HOUSTON (Bloomberg) -- There’s a loud sucking sound coming from the depths of oil storage tanks across the United States.
The combined effort of American drivers, gung-ho refiners and exporters are starting to reduce the nation’s oil stockpiles, an outcome that the Organization of Petroleum Exporting Countries has been hoping to see since it agreed to cut production in November. Last week total U.S. crude exports, gross refinery inputs and demand for gasoline all pushed to records in weekly preliminary data released Thursday by the U.S. Energy Information Administration.
“Refinery runs are ridiculous. I posted a meme where it’s the line from Top Gun,” said Mason Hamilton, an EIA analyst by phone from Washington, D.C. “‘I feel the need to run the refinery full out.’ Maybe U.S. refiners were inspired by last week’s Top Gun sequel announcement.”
Crude inventories have now dropped below last year’s high, and OPEC vowed last week to extend cuts to production through March to balance the global market. American refiners processed a gross oil total of 17.7 MMbpd, even as the profit to turn crude into gasoline hovers near the five-year seasonal low at about $18.91/bbl, based on New York Mercantile Exchange futures data.

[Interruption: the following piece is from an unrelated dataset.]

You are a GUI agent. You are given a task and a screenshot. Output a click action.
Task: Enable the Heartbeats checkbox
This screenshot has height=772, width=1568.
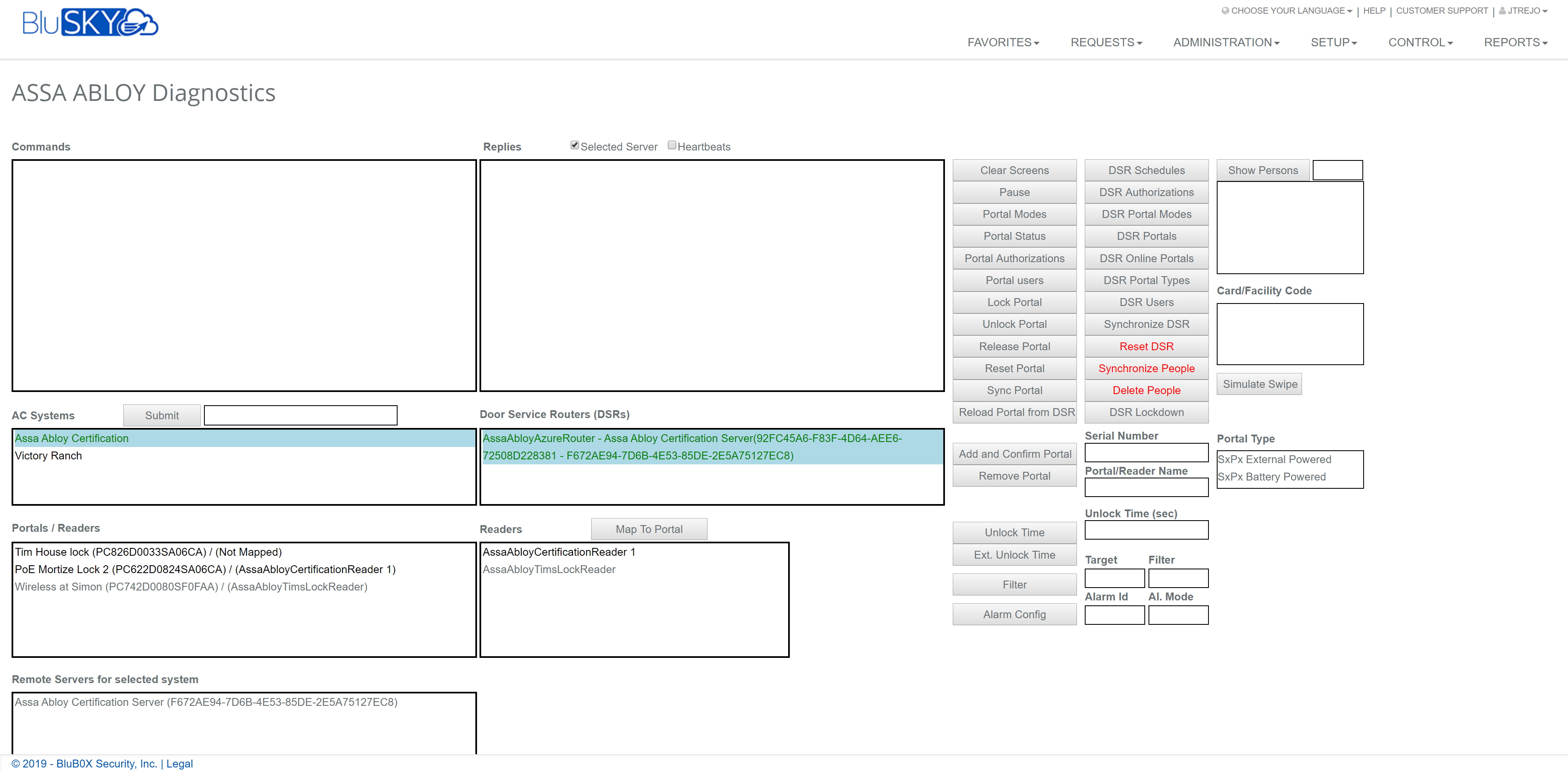coord(671,146)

When it comes to American drivers’ revived thirst for burning gasoline, the economics are a lot less complex. A typical 50-cent surge in springtime retail gasoline prices didn’t happen this year, according to data collected by AAA, the nation’s largest motorist group. That prompted Americans to U-turn their spending habits after finalized EIA data released Wednesday reflected first-quarter consumption slipped 0.4% from a year earlier.
The past two years had “exceptionally strong” demand growth, said Paul Cheng, an equity research analyst at Barclays in New York. “We think we should be growing at 0.4%-0.8% this year,” he said by email. Gasoline demand last week climbed to a record 9.822 MMbpd, EIA data show.
As for the crude that remains in stock after U.S. refiners go gangbusters this summer? It’s seen plenty of demand, particularly from Asian buyers, who are ramping up purchases of the light, sweet crude that comes from U.S. shale formations. Oil exports totaled 1.3 MMbpd last week, the most in EIA data begun in 1993. Even off-spec cargoes can be used for blending or refinery testing, Hamilton said.
“For now, U.S. crude oil exports are something that everyone’s keeping an eye on,” he said. “We need to sit back and watch the show before we can understand it.”